YOUR OBJECTIVE: Only the lines from the one containing "Choose Convert to BMP option" through the end of the entries should be returned, exactly as they are, with the pictures omitted.

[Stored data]
________________
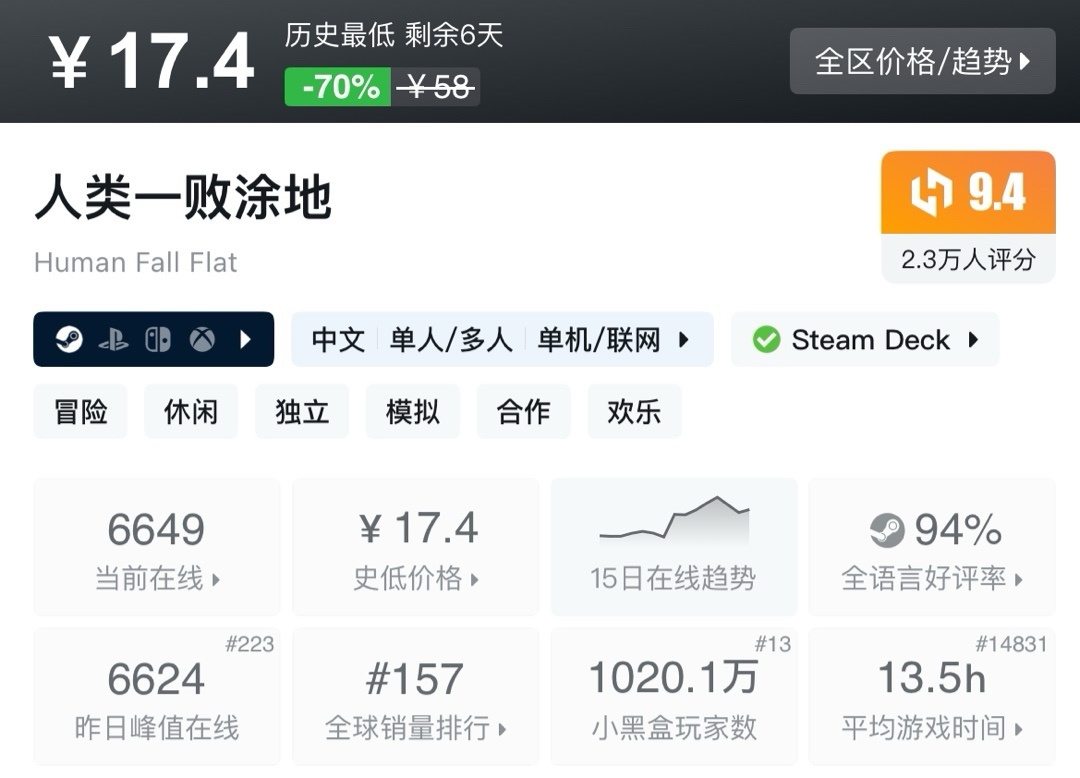Open 史低价格 price history
Image resolution: width=1080 pixels, height=778 pixels.
(x=416, y=546)

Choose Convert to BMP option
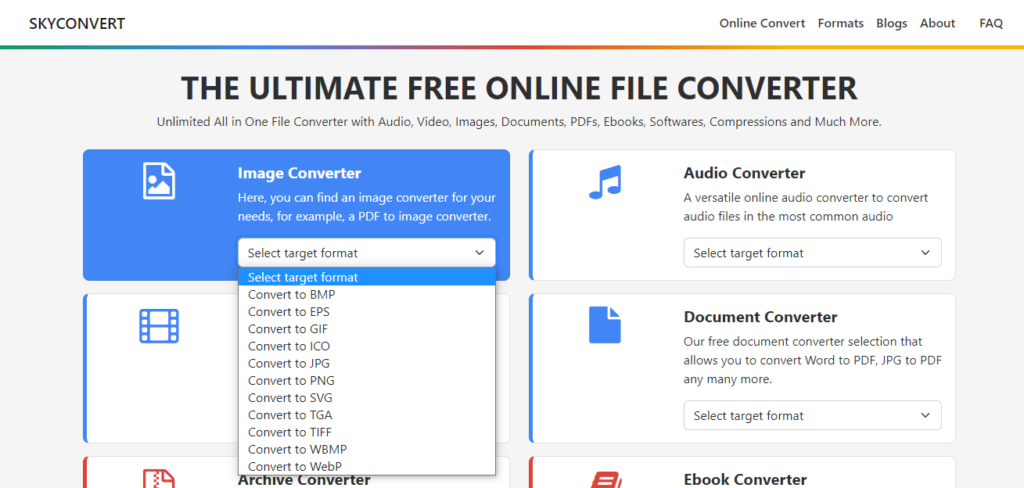coord(291,295)
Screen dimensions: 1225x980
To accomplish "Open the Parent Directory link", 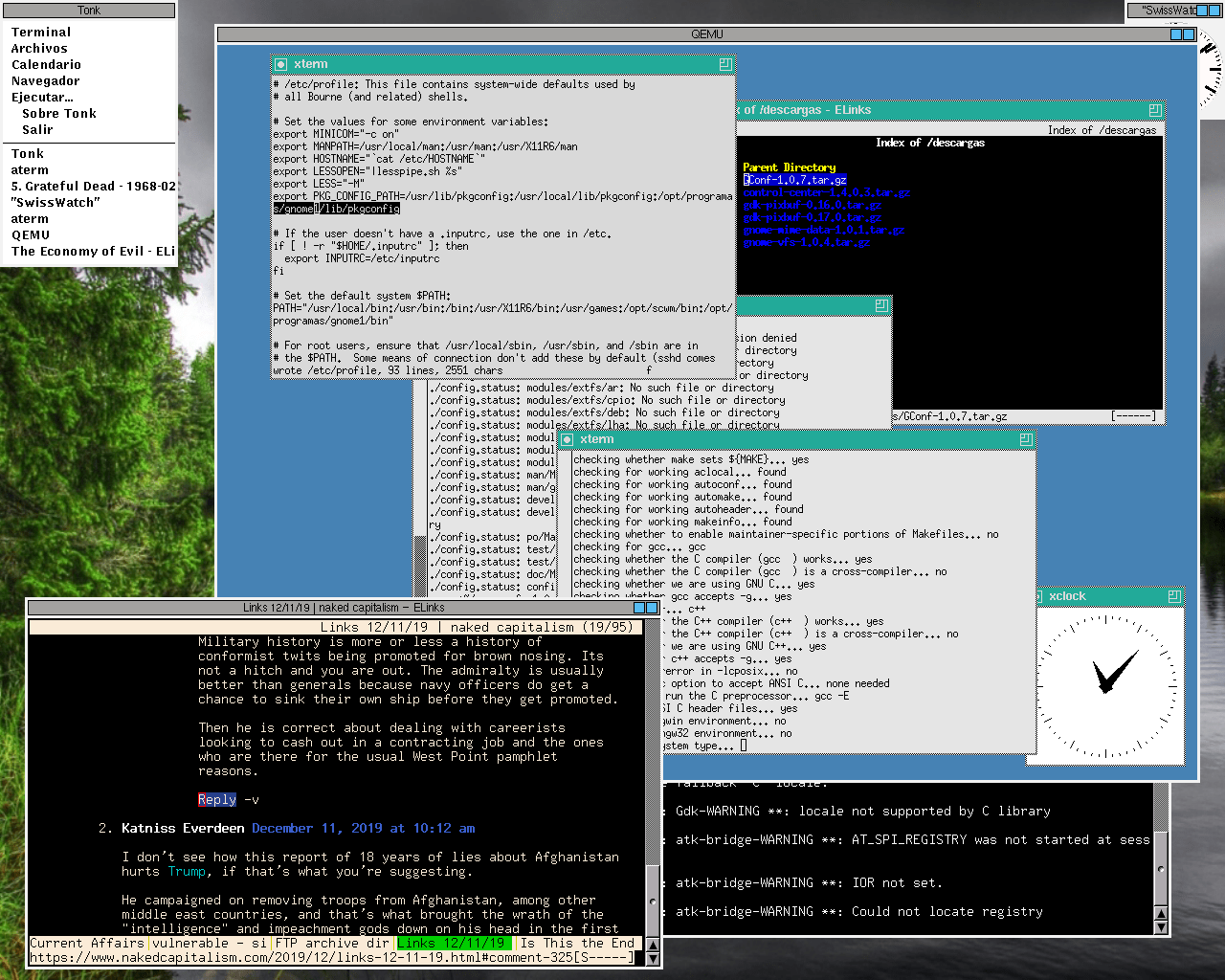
________________
YOUR SOLUTION:
Choose Convert to BMP option
coord(291,295)
Screen dimensions: 1225x980
To accomplish "Open the Parent Directory link", 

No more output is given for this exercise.